We, the voting public, will provide the answer. And for most of us, I think, it will depend on what we believe the legislation is supposed to do. If we expect it to turn the economy around, then we’re likely to be disappointed. This is what the Republican leadership is banking on.
If we expect the package to help avert a greater crisis, then our verdict still hangs in the balance. After all, the package is only one component of a recovery strategy that’s still evolving. In the works now are foreclosure reduction legislation, the auto industry bailout and some still unspecified actions to deal with endangered banks. All these venture into uncharted waters.
And then there’s the fact that the economic crisis isn’t ours alone.
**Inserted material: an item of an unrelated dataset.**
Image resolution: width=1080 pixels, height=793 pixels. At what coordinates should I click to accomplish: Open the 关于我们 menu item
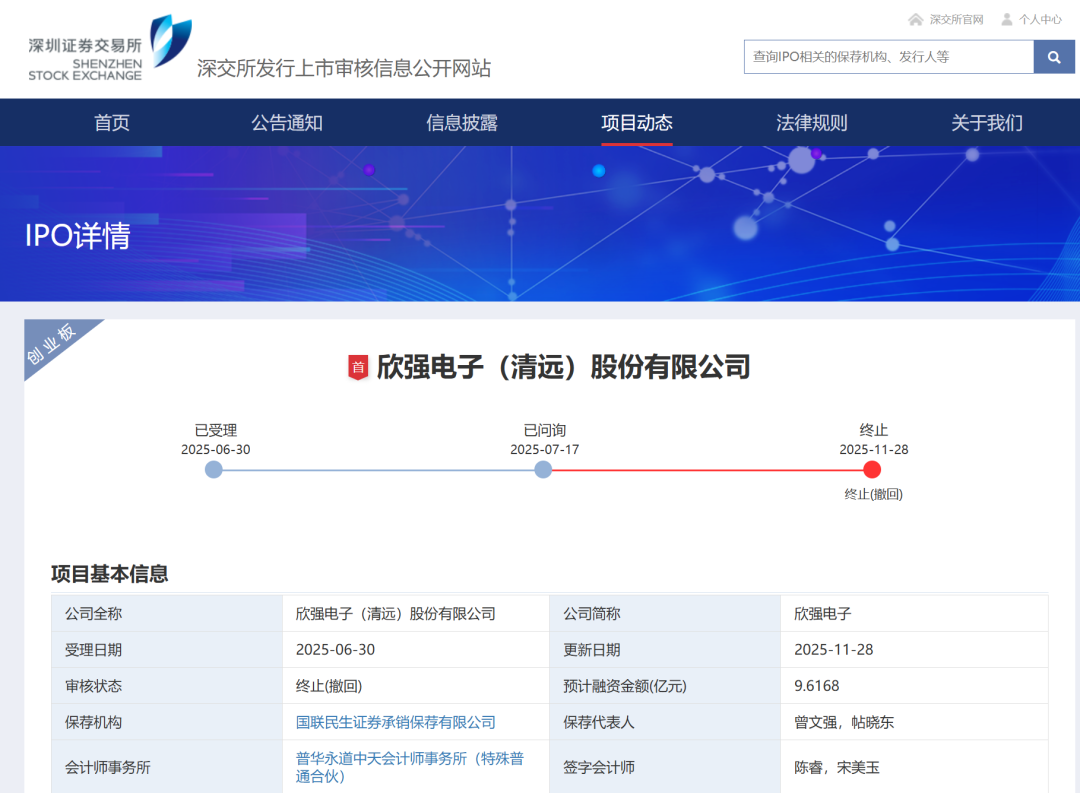click(986, 122)
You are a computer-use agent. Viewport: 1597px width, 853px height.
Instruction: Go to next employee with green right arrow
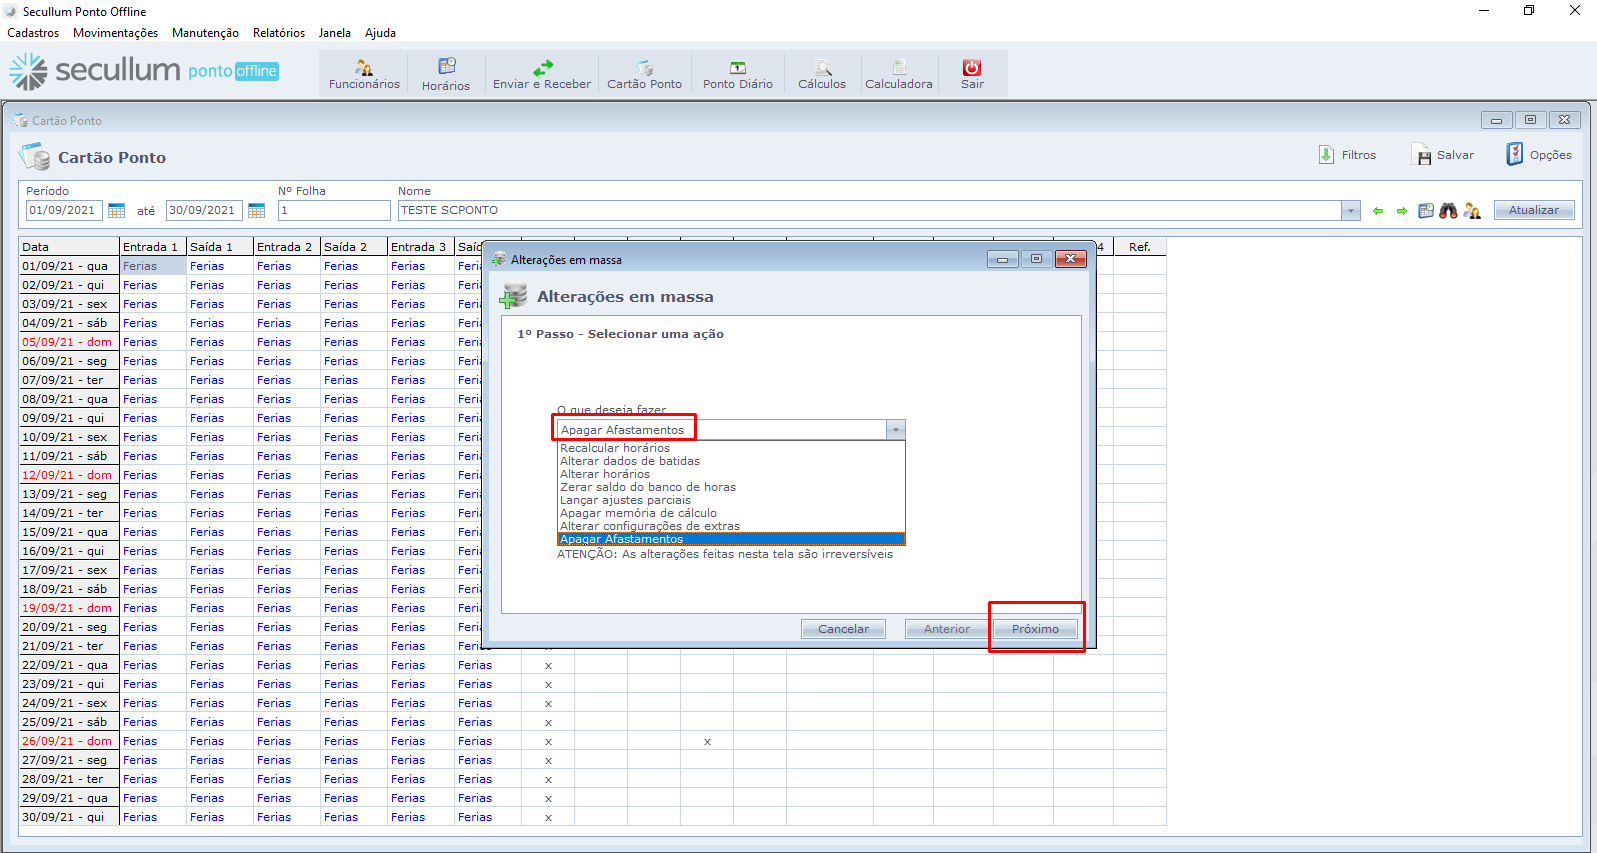point(1402,211)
It’s also affecting numerous countries that import U.S. products. So recovery here would seem to depend on what happens there.
This much seems fairly certain: Some major spending measures in the package will cushion hardships for poor and at-risk individuals and families. And income supports for them will generate immediate spending, which should give a boost to some types of retail businesses and their suppliers.
It’s also quite certain that the package will moderate the devastating cuts that state and local governments have been planning–and, in some cases, already initiated–in services for poor individuals and families.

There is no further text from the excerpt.